Earlier this week, the key AIDS Coalition to Unleash Power (ACT UP)/Treatment Action Group (TAG) activist Spencer Cox died in New York of AIDS-related causes. He was 44 years old. Cox and his colleagues essentially made the current, life-extending treatment of AIDS what it is through their knowledge, force and will. As one person in David France's How to Survive a Plague documentary puts it, "Activists created a system that was able to do everything faster, better, cheaper, more ethically and more effectively." Gay men (with the help of crucial allies) essentially saved themselves, though the documentary warns that people with AIDS are not yet out of the woods. Cox's death is a very sad reminder of just that.
As a very young man fresh from Bennington, where he studied Theater and English Literature, he arrived in NYC after finishing just 3 years. He was diagnosed with HIV soon thereafter. By 1989, at age 20, he had become spokesman for ACT UP during its zenith through the early 90s. A member of its renowned Treatment & Data committee, and later co-founder of TAG (the Treatment Action Group), he schooled himself in the basic science of AIDS and became something of an expert, a "citizen scientist" whose ideas were sought by working scientists. In the end, Spencer wrote the drug trial protocol which TAG proposed for testing the promising protease inhibitor drugs in 1995. Adopted by industry, it helped develop rapid and reliable answers about the power of those drugs, and led to their quick approval by the FDA.
Even before ACT UP, he began work for amfAR, first as a college intern, eventually going on staff as assistant to Director of Public Affairs, responsible for communications and policy. ). He left there to co-found the Community Research Initiative on AIDS (now the AIDS Community Research Initiative of America, ACRIA) with Dr. Joseph Sonnabend and Marisa Cardinale (Marisa Cardinale ). At ACRIA, he ran public affairs and edited all publications.
From 1994 to 1999, he was Director of the HIV Project for TAG, where he did his groundbreaking work in drug trials designs. He designed the drug trial adopted in part by Abbott as they were developing Norvir, the first Protease Inhibitor to head into human trials. It had an "open standard-of-care arm," allowing people on the control arm to take any other anti-AIDS drugs their doctors prescribed, versus the arm taking any other anti-AIDS drugs plus Norvir. It was this study that showed a 50% drop in mortality in 6 months. Norvir was approved in late 1995. Though the results were positive, the proposal sharply divided the community, many of whom thought it was cruel to withhold Norvir on the control arm. Spencer defended himself in a controversial BARON'S coverstory that made him, briefly, the most-hated AIDS activist in America. Ultimately he was vindicated.

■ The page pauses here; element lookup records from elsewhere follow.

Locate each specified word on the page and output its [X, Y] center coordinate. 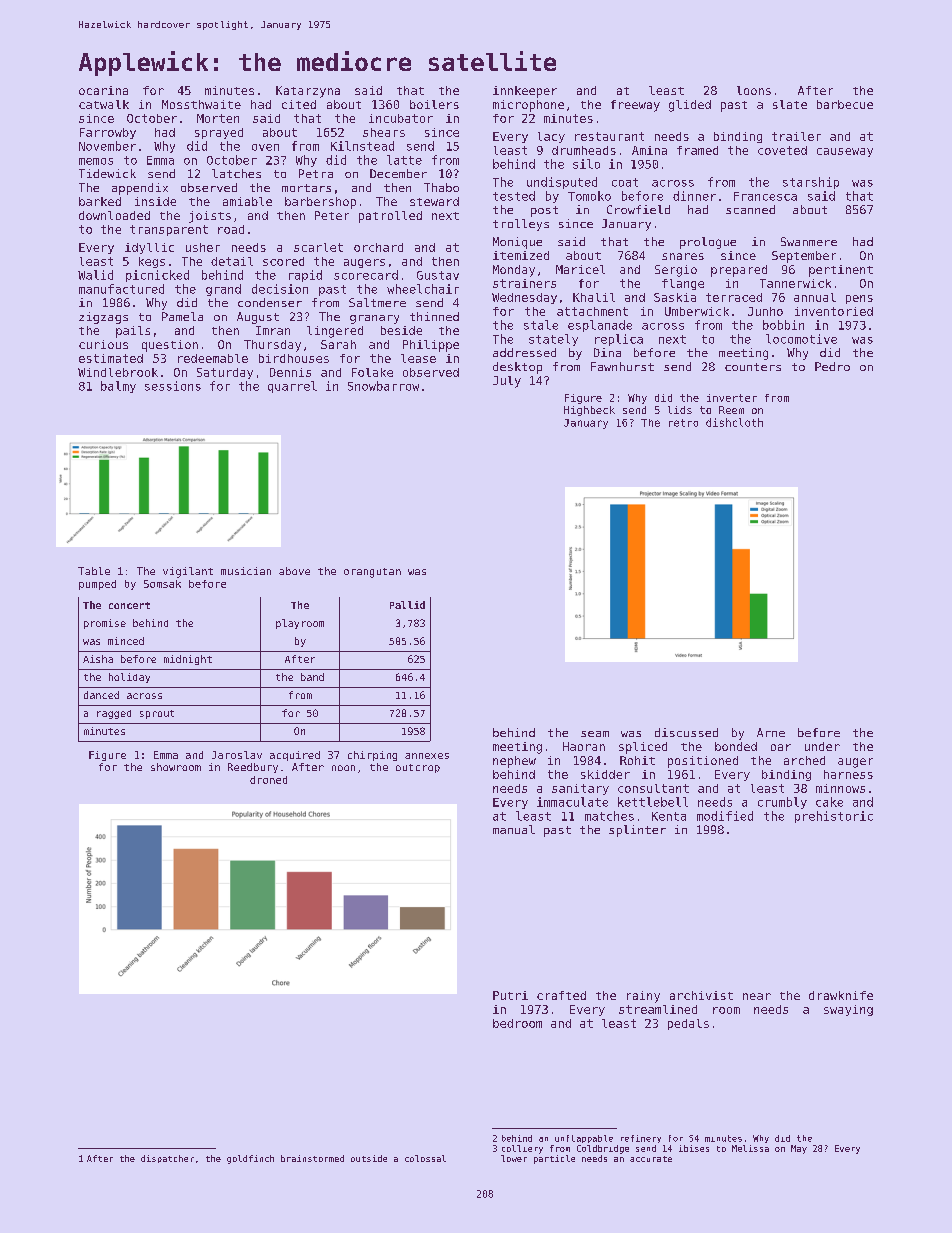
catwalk [104, 104]
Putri [510, 995]
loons [754, 90]
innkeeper [525, 92]
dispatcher [167, 1159]
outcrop [418, 768]
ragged [114, 714]
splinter [637, 831]
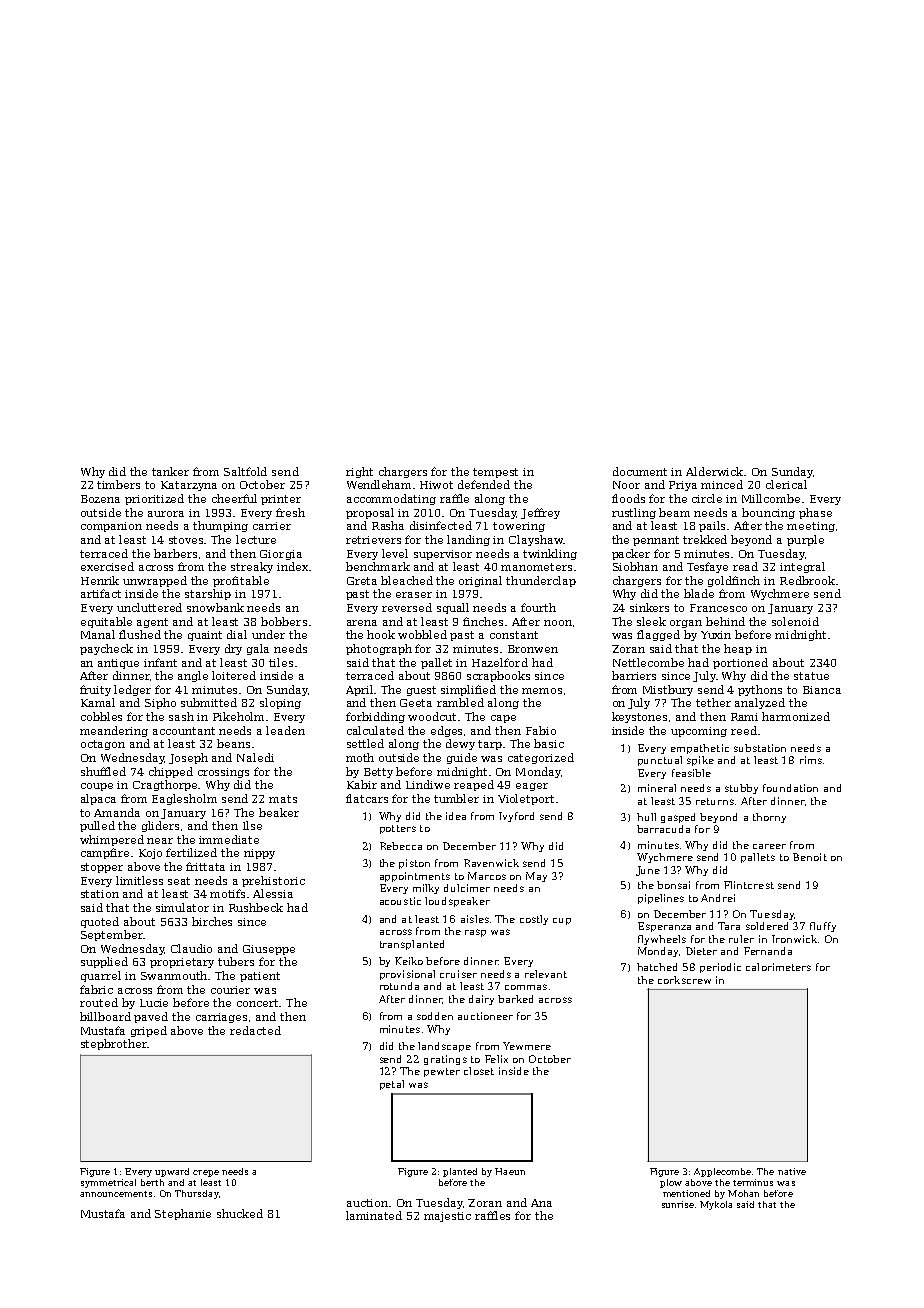 Image resolution: width=924 pixels, height=1308 pixels. Describe the element at coordinates (415, 877) in the document. I see `appointments` at that location.
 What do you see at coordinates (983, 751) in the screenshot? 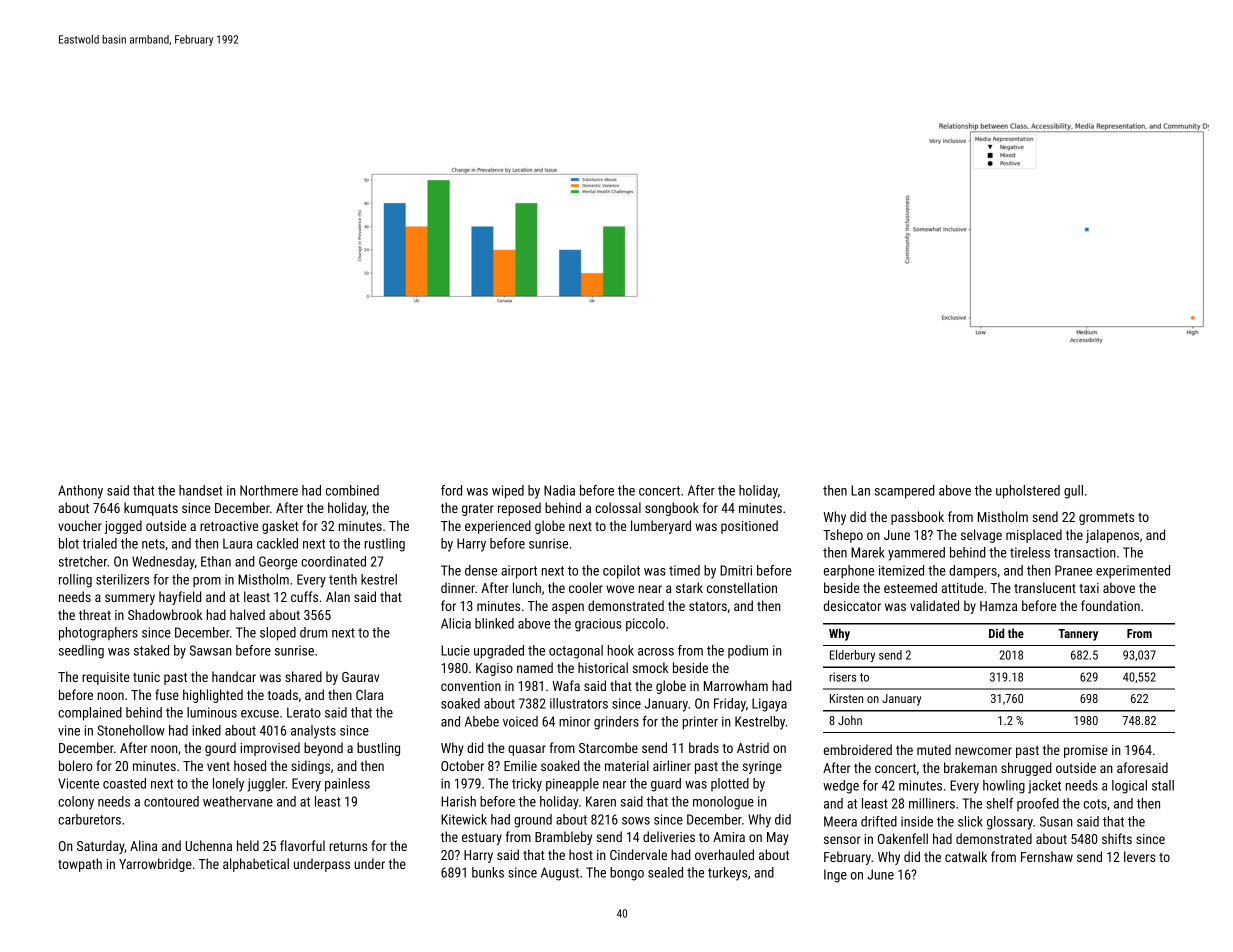
I see `newcomer` at bounding box center [983, 751].
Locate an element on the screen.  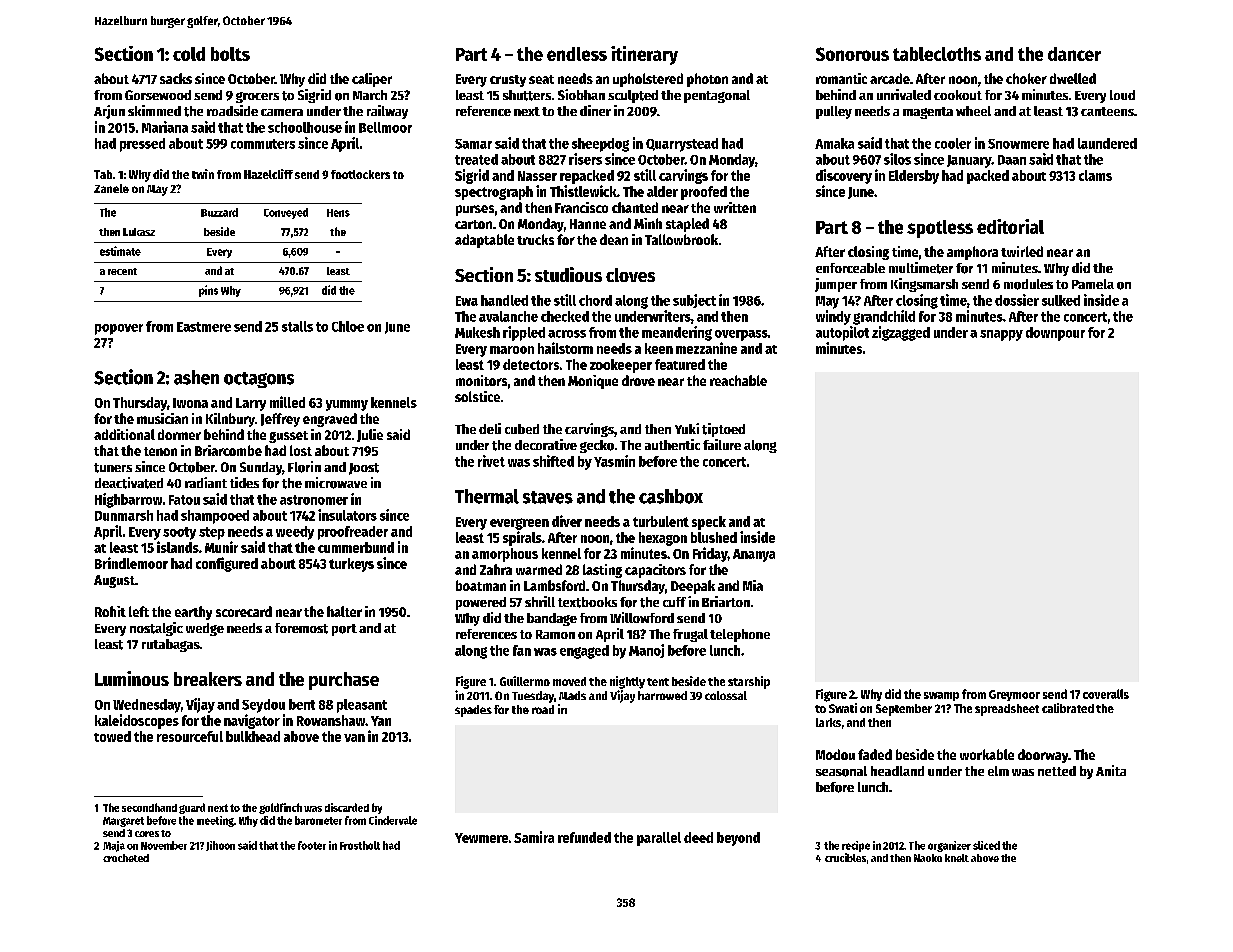
earthy is located at coordinates (193, 613).
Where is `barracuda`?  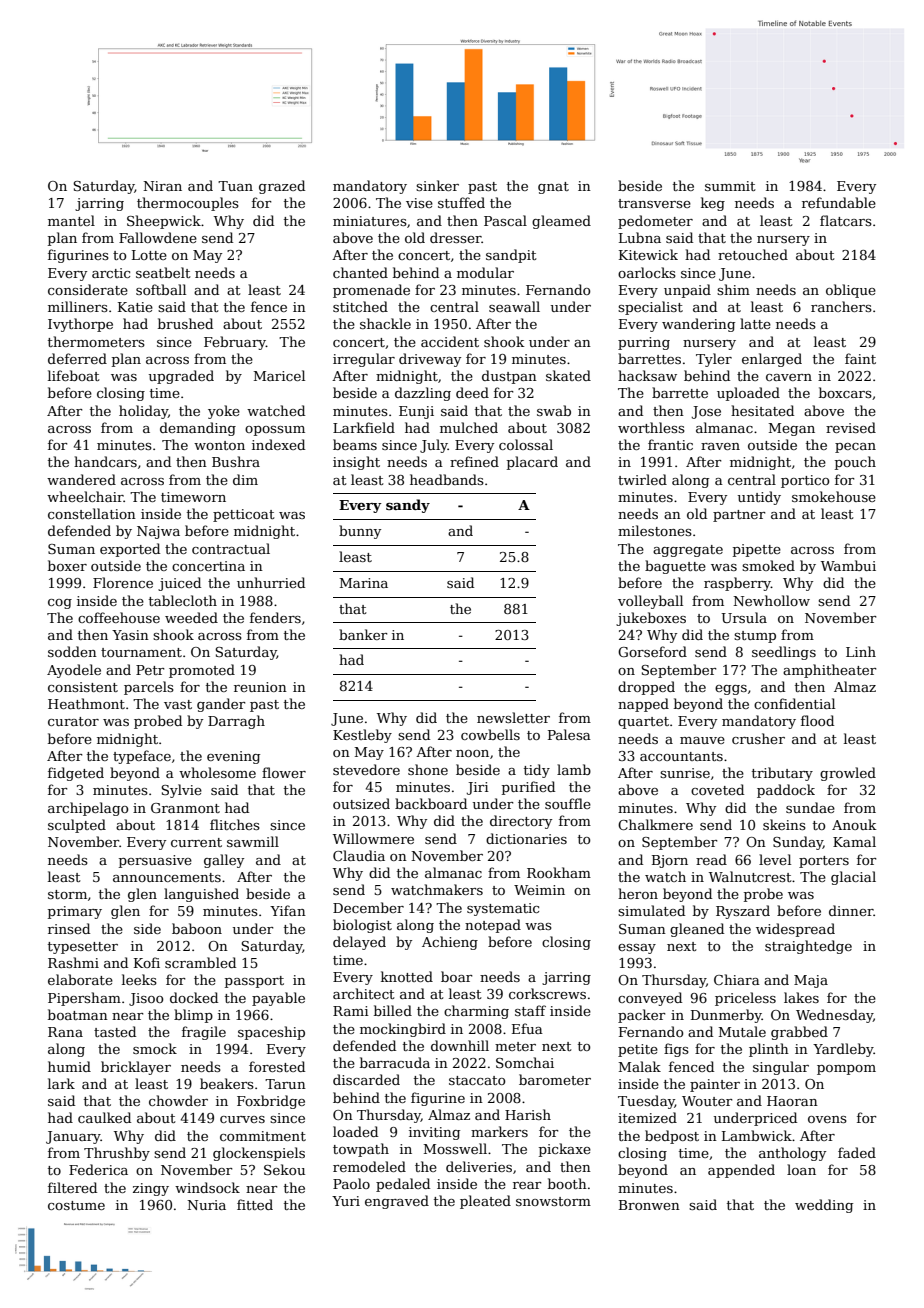
barracuda is located at coordinates (395, 1062).
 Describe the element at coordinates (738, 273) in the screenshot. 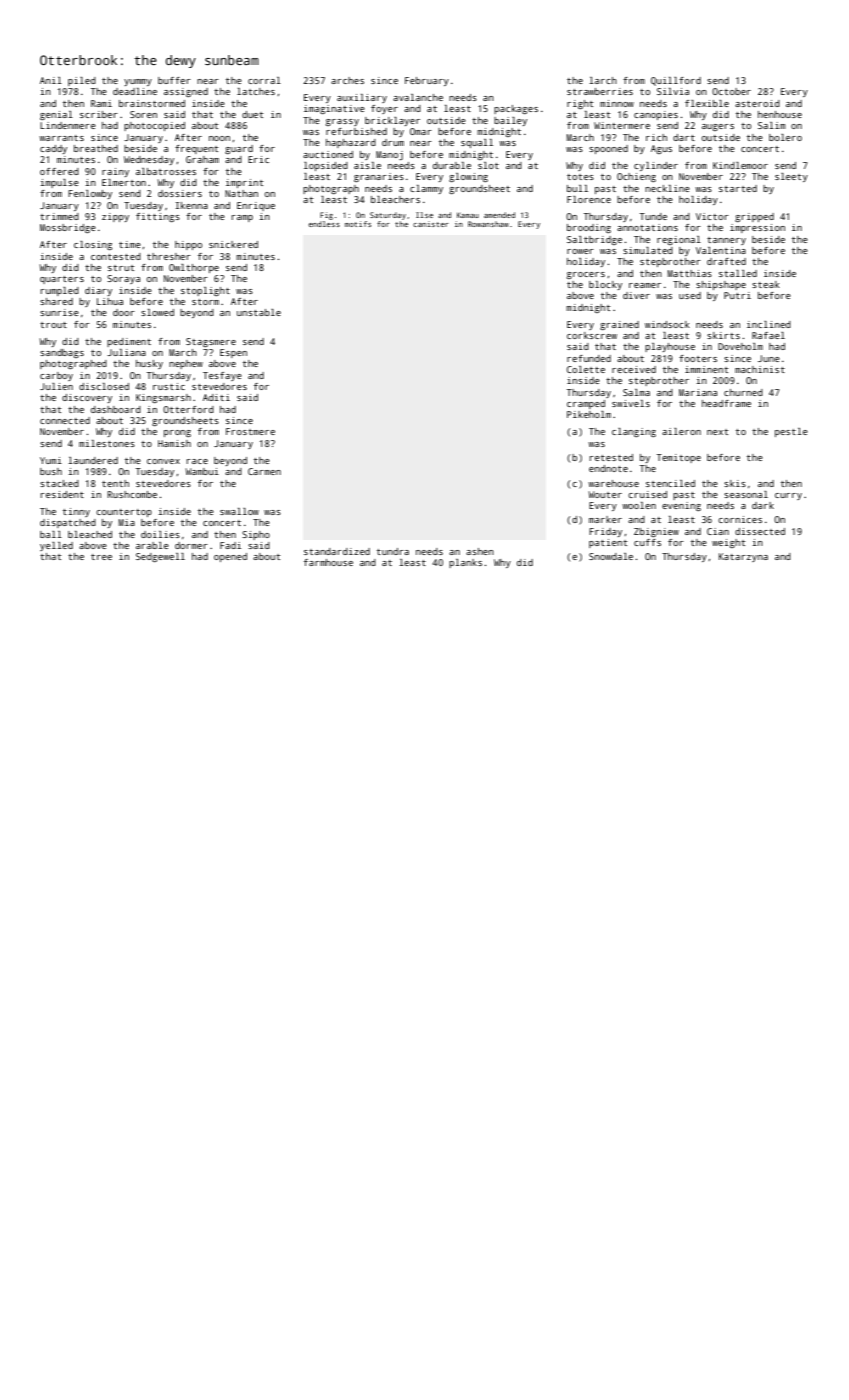

I see `stalled` at that location.
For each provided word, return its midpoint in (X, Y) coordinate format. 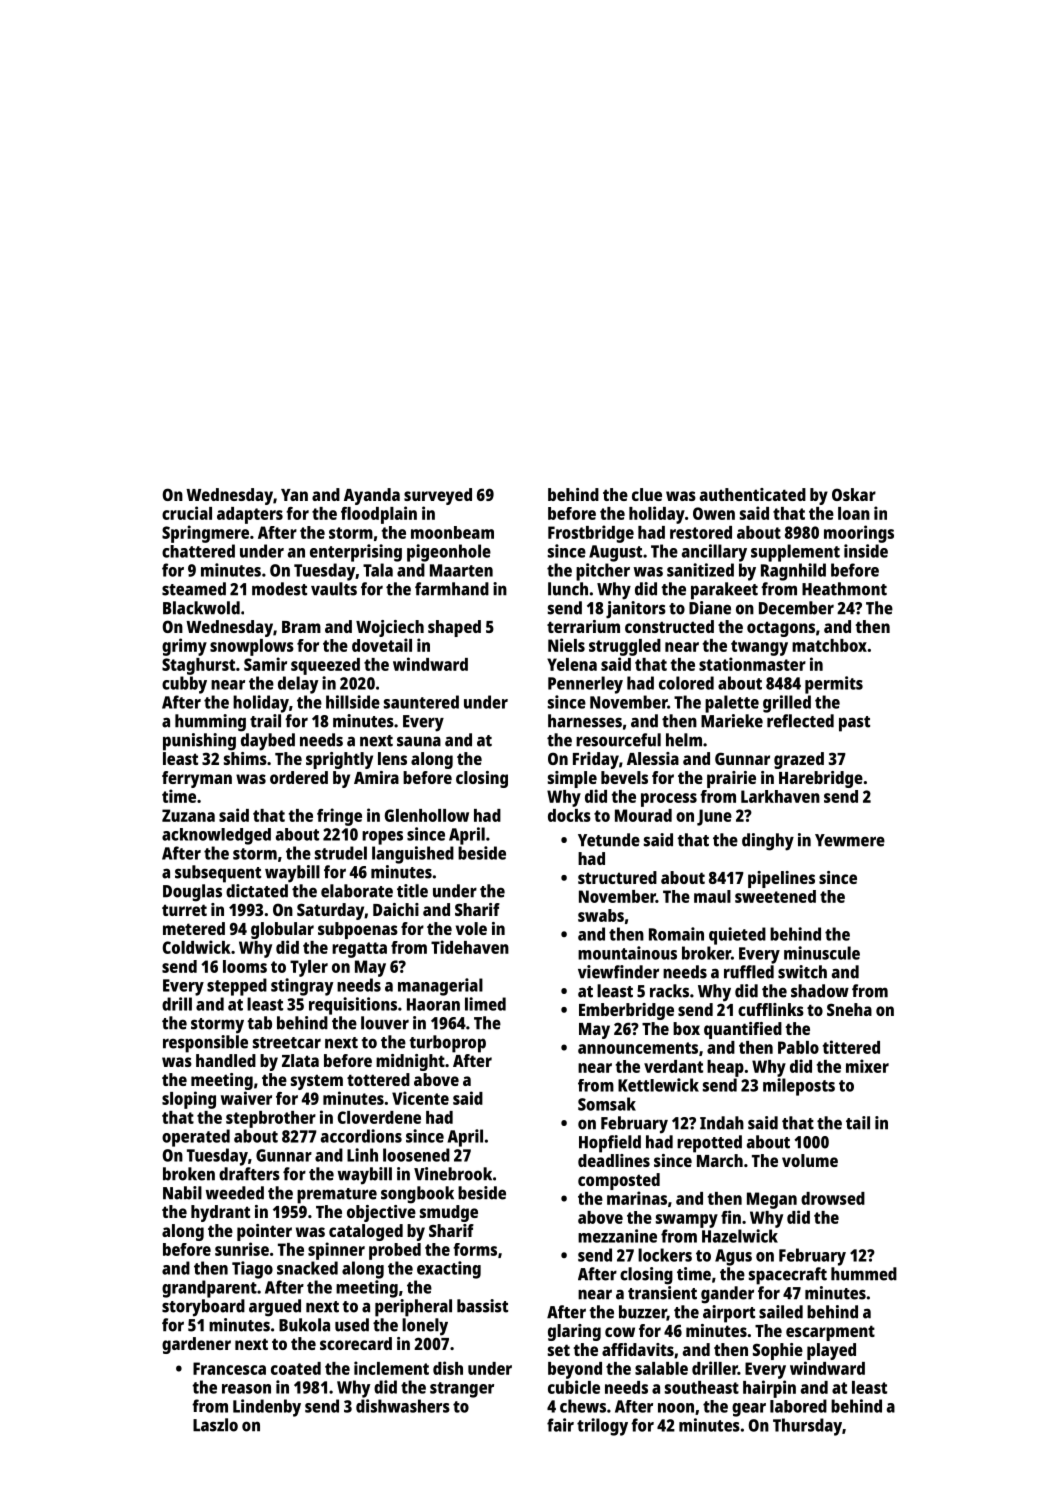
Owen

It should be noted that Cox was also Gawker commenter FrenchTwist40. (misslinda points out that you may have known him under his old Gawker name, Shanghai Lil.) He and I discussed the site when I met him while moderating a Plague Q&A after a screening at the IFC Center in October. He was smart and passionate and we also talked about a project he had spearheaded. It was a fascinating, important idea and I wanted to find a way to somehow work with him on it. I never got around to making that happen and that I deeply regret. From what I could tell, he had a terrific mind.